Custom Containers in Crafting Sandbox
Ability to use custom containers is very useful in building up a dev environment. With Crafting Sandbox, you can run your workspace and dependencies alongside custom containers.
Creating Custom Containers
You can add custom containers to run alongside your workspaces and dependencies in Crafting Sandbox. To configure a container workload, open your app's configuration page and click `+` under "Containers" to add any container workload, and configure it as shown below:
Similarly to Docker-compose, you can customize the container in Yaml format.
Tips on using Workspaces, Containers, and Dependencies
Workspaces, Containers, and Dependencies are different types of workloads supported in Crafting Sandbox. They can be summarized as follows:
Workspaces: Workspaces are utilized to host the services being developed by the team. These services are built from the source code pulled from Git repo, run as daemon's based on repo manifests. It offers flexible customization and strong development support.
Dependencies: Dependencies are used to host the commonly used standard services such as MySQL, Postgres, Redis, etc., built-in by Crafting for users to add easily, allowing minimal customization, and no development support
Containers: The containers are used to host the services pre-packaged as container images. It offers flexibility in customization, but minimal support for development.
Containers are often used in following scenarios:
To add more customization of standard services, e.g., a special version of Postgres, etc.
To enable dependencies currently not supported by Crafting, e.g., CockroachDB, etc.
To reuse in-house artifacts in different projects, e.g., a specific version of service X built by team A, used as dependency for the Crafting Sandbox application used by team B and more…

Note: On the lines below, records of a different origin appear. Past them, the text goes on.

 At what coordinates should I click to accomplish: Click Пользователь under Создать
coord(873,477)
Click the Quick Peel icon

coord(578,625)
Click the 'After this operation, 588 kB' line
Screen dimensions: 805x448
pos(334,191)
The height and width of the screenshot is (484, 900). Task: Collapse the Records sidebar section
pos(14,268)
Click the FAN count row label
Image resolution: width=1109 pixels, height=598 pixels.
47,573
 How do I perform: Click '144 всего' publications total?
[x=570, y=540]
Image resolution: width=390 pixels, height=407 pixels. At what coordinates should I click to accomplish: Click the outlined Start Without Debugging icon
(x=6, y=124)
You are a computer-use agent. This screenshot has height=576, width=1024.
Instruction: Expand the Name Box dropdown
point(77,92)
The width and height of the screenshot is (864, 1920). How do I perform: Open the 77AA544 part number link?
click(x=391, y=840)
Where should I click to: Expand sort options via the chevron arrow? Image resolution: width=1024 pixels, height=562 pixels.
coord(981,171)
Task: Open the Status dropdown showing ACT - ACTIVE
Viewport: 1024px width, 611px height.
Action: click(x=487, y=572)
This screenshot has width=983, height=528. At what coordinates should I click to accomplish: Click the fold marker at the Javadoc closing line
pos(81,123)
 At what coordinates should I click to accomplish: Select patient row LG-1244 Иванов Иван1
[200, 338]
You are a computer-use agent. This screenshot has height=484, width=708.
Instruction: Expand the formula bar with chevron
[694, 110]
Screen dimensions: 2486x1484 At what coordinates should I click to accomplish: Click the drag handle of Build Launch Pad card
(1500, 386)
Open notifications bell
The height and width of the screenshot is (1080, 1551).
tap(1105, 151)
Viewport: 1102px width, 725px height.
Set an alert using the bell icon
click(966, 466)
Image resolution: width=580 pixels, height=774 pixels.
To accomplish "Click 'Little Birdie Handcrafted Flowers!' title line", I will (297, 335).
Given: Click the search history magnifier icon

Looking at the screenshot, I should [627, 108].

Sandboxes support the following container workload functionalities:
Log Viewing: Logs generated by container workload can be viewed the same way as workspace logs
Exec: `cs exec` can run any commands inside the container
Port forwarding: `cs port-forward` can forward ports of containers the same way as for workspaces
Keep in mind that `cs ssh` can't be used for containers, we recommend using `cs exec` to run the commands.
To learn more about how to build, upload, configure, run/debug containers in the Crafting Sandbox App, please refer to our documentation by clicking on “Learn more” below.
Additional Features
Shared Volume for Containers
You can create different types of shared volume on App level and use them in container workloads.